--- START ---

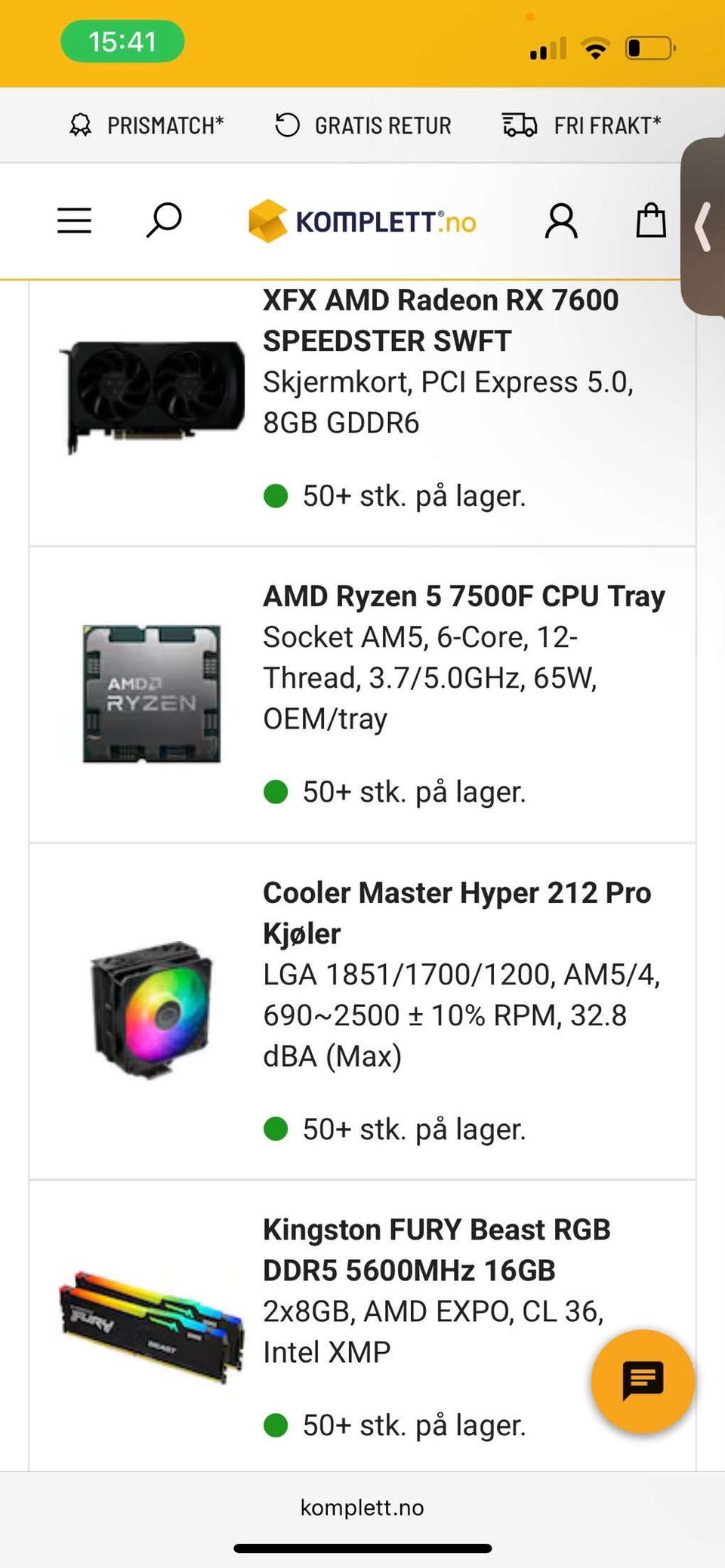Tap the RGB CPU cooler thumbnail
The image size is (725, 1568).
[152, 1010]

--- END ---
--- START ---

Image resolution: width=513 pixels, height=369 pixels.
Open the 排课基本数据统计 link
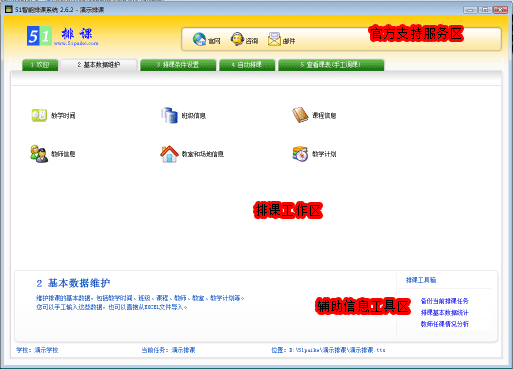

--- END ---
--- START ---

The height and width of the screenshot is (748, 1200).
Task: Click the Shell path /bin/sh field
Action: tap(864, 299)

--- END ---

» About this exercise:
Could you return exactly the stretch of the data above that starts at the line with "Image resolution: width=513" and ends at the line with "Open the 排课基本数据统计 link", both lines included?

» Response box:
Image resolution: width=513 pixels, height=369 pixels.
Open the 排课基本数据统计 link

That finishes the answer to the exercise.